As Maykut and Morehouse stated, in qualitative research, the researcher must be aware of their social capital and its effect on their research. While doing my research for my master thesis, I was not aware of the impact of my social capital on my research.

What is MY Social Capital?

My hometown is a small, religious city in Turkey. I am a PhD student and a research assistant at one of the top-ranked universities in Ankara, Turkey, where the medium of instruction is English. I am also an alumnus of another top-ranked university in İstanbul, Turkey, where the medium of instruction is also English. I lived alone in the largest city in Europe, İstanbul, where I got my bachelor’s degree. Currently, I am living alone in Ankara, Turkey’s capital, as a woman in a Middle Eastern country. I speak English, travel abroad independently, have a career, and at the time of writing my thesis, I had neither a boyfriend or a husband.

How my Social Capital Affected my Research

My research was about Turkey’s refugee issue, and I wanted to learn about school counsellors’ issues and any problems in schools. I conducted interviews with school counsellors from different cities in Turkey. Before conducting interviews, I introduced myself briefly, giving information about the universities where I had studied and my current position. In the first interview, I was asked many questions about my personal life:

  • How did you get the job at such a good university?
  • Are you living alone without EVEN a boyfriend?
  • How is this possible? And is it hard to work while keeping on top of household chores and responsibilities?
  • Were you living alone during your bachelor’s degree as well?
  • How can I, a school counsellor, get a position like yours?
  • Were the questions hard for PhD admission?
  • Where are you from and do you have a father and mother? What were their thoughts about your career?

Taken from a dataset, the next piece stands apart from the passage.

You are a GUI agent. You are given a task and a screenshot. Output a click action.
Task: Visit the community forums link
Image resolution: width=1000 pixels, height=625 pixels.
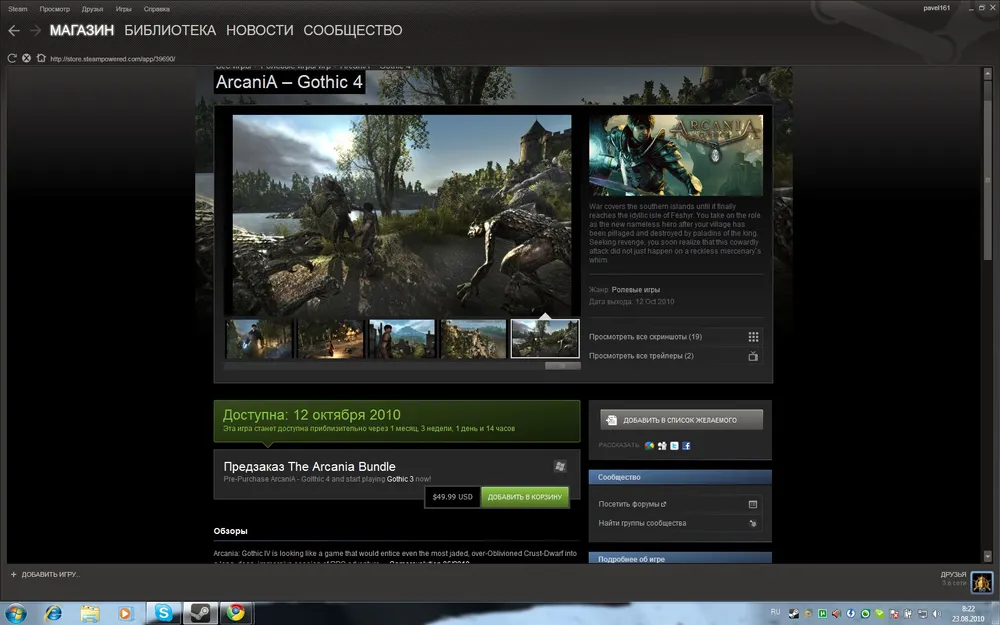pos(632,504)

During the first three interviews, I was eager to start the interview and I didn’t recognise this issue. After conducting the interviews and starting to transcribe them, I realized that the school counsellors mostly emphasized their schools’ accomplishments. They did not talk about any problems they encountered around refugee issues but concentrated only the achievements they have made. It was a huge challenge for my research because I couldn’t get the information I needed.

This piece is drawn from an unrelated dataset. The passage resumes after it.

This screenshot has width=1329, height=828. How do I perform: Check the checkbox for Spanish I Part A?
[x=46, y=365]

After this, I started to allocate some time for initial chitchat with the school counsellors. I gave more detailed information about myself, e.g.,  I am from a small city. I am a normal woman from Turkey. I got to know the school counsellors and put emphasized their role, acknowledging how hard it must be to work at a school with refugees in a small city. After this little chitchat, I think the school counsellors felt better understood, and they did not try to prove anything. We could then focus on the refugee issue, and they could give information more freely.

 

Before conducting the interview, I did not realize that my social capital, such as my gender, SES, and education level, might create such a barrier to my research. I believe that the social capital we have is vital for every person we encounter in society. We may not be aware of our privileges and/or specialities. However, the things that are usual and normal for us might be eligible for others. That is why it is useful to be aware of our own social capital, not just for our research but also for our daily lives. 

Dilara Özel

Dilara Özel

PhD Student and Research Assistant at Middle East Technical University (METU) in Ankara, Turkey

Dilara Özel is a PhD student and also a research assistant in Guidance and Psychological Counseling program at Middle East Technical University (METU) in Ankara, Turkey. She received her master’s degree from the same department in METU with a master thesis titled An Examination of Needs and Issues at Refugee- Receiving Schools in Turkey from the Perspectives of School Counselors. She is an alumnus of the Faculty of Education Bachelor’s Program in Guidance and Psychological Counseling department at Boğaziçi University, İstanbul. She worked as a volunteer at several projects and trained in peace education, conflict resolution, and human rights. Then, she gave short training sessions on negotiation and mediation techniques. Dilara worked as a school counsellor at a private college with preschoolers. Her research interests are peace education, multicultural education and refugee studies.